§ PROMPT: Filter the records down to only the lines that contain the word "link", and copy each of those lines.

§ EXTRACTED INFORMATION:
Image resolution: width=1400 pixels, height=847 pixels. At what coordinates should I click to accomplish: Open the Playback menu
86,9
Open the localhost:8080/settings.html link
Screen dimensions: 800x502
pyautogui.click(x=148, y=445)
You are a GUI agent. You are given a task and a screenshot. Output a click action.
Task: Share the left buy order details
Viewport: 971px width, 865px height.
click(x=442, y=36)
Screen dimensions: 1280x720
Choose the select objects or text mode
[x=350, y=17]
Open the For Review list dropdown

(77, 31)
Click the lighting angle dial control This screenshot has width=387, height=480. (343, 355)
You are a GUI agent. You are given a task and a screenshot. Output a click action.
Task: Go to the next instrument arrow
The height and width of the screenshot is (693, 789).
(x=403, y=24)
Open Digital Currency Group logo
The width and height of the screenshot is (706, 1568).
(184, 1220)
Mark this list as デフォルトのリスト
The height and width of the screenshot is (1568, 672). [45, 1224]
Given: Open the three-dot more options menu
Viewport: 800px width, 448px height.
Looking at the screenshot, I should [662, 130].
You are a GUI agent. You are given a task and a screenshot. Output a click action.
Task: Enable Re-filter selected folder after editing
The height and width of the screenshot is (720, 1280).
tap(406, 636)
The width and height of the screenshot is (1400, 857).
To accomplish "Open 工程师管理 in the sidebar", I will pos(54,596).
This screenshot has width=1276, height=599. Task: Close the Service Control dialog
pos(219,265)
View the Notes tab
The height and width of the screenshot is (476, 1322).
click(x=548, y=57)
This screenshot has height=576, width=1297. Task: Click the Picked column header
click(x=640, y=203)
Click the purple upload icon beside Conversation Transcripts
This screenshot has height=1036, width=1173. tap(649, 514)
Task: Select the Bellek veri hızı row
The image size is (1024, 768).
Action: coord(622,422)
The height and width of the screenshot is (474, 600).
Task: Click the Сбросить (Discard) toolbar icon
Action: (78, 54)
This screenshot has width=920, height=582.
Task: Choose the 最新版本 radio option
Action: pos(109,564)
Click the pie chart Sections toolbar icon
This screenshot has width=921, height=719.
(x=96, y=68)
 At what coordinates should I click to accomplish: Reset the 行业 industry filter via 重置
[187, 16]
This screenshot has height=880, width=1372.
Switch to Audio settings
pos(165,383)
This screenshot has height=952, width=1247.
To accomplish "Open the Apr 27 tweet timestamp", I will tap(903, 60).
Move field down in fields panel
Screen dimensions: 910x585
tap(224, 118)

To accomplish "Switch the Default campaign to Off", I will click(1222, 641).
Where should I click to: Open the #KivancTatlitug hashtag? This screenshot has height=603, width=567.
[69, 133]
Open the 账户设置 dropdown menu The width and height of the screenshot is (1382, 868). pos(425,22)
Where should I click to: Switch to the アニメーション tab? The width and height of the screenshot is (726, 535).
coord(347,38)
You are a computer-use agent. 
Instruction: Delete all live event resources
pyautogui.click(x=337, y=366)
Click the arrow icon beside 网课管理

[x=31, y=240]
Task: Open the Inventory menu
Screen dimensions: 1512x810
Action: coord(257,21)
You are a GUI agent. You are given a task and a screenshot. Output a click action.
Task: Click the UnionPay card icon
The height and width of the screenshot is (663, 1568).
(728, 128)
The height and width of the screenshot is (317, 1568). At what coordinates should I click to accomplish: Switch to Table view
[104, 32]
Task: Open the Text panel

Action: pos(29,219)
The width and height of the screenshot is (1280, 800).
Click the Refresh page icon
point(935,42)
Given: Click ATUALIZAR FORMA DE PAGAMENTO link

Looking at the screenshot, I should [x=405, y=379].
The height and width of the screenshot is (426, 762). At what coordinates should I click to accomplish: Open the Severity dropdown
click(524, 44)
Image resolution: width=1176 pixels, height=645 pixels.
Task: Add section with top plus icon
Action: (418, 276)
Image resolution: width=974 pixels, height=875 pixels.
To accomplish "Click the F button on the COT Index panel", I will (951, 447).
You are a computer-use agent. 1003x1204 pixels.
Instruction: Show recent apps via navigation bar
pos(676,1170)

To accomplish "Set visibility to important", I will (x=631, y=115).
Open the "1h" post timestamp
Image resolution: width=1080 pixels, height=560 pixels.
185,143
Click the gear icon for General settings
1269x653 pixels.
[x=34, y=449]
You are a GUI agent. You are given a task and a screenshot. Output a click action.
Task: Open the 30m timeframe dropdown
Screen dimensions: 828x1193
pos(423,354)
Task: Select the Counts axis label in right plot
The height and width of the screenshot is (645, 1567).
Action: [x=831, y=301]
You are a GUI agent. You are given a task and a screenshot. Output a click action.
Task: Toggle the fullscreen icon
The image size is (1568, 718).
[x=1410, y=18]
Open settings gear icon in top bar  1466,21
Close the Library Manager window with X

§ EXERCISE RESPONSE:
Open the localhost:8080/settings.html link
Given: Click ATUALIZAR FORMA DE PAGAMENTO link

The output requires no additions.